Why does rock concert sound suck?


I have been to two rock concert in the past year : Brit Floyd in Bridgeport CT and Eric Clapton at Madison Square Garden, NYC (last Monday)

For Brit Floyd I was about 40 feet form the stage and treble end was an ear-splitting distorted sound - the soprano solo on Dark Side of the Moon sounded like a chain saw running at 5x speed.

For Eric Clapton I was sitting at floor level about 20 rows behind the mixing desk - i.e., the opposite end from the stage. In this case the high top end was not so distorted, but the voices were still very harsh - seemingly a massive response peak at ~1500hz. Imagine AM radio with the treble turned up 20db.

I knew a lot of the words form the songs ahead of time of course, and just about recognized them, but otherwise the lyrics were unintelligible. The only exceptions were when he sang a quieter song - e.g., “Tears in Heaven” . Clapton moved back from the mic rather than place his mouth right next to it. Then the sound was quite listenable .

Of course managing the acoustics in such a big venue is no doubt a challenge — but does it have to be this bad?

## [Supplied information]
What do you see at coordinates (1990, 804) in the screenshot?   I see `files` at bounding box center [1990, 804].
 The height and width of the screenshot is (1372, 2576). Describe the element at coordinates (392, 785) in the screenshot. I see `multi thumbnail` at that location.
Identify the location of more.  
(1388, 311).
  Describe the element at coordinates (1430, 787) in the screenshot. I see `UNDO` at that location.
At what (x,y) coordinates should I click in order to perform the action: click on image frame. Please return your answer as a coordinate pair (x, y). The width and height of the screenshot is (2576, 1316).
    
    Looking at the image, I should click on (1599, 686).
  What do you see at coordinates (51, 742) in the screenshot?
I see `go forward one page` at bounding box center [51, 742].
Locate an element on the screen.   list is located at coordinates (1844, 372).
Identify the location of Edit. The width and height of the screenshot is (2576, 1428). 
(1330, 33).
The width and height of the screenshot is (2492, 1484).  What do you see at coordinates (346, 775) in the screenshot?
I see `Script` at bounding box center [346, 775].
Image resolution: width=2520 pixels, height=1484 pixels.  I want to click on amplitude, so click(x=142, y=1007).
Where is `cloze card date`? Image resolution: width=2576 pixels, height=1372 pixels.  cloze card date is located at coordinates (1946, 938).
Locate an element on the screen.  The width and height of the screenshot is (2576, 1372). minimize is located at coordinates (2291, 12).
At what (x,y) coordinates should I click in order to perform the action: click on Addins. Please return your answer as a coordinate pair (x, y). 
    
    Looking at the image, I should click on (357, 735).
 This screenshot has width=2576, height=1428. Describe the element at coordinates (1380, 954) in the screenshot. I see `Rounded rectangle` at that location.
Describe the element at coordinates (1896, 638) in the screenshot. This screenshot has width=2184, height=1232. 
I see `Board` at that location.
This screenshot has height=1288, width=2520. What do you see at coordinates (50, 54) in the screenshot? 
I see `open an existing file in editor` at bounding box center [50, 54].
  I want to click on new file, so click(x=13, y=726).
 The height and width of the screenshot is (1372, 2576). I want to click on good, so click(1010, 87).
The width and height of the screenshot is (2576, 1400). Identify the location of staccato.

## [To-do list]
- a) In the post about rock concert sound, how far from the stage was the writer at the Brit Floyd show?
- b) Write out the part of the concert sound post starting at "Why does rock" and ending at "NYC (last Monday)".
- c) Write what comes next in the post about rock concert sound, picking up after its last sentence.
The entries have nothing to do with the post about concert sound.

## [Task-by-task answers]
- a) About 40 feet.

- b)
Why does rock concert sound suck?


I have been to two rock concert in the past year : Brit Floyd in Bridgeport CT and Eric Clapton at Madison Square Garden, NYC (last Monday)

- c)
oliver_reid

Showing 1 response by jonwatches1

Big concert venues are fundamentally lousy for most contemporary music - the echos and delay just smear all the sound. Perhaps the excess volume is to try and drown out that problem?  

Small clubs much easier because the audience itself deadens the room & makes sound much clearer - but volume remains a choice & sometimes bands & mixers make bad choices even in venues suited for the music 

Before amplification, music was composed in harmony with its venue (think chamber music vs. organ, or choral)…it seems hard to overcome those fundamentals - so, see the music one loves and try not to worry too much about the inevitable issues (earplugs really help at rock concerts, btw - brings down the volume & makes music much clearer)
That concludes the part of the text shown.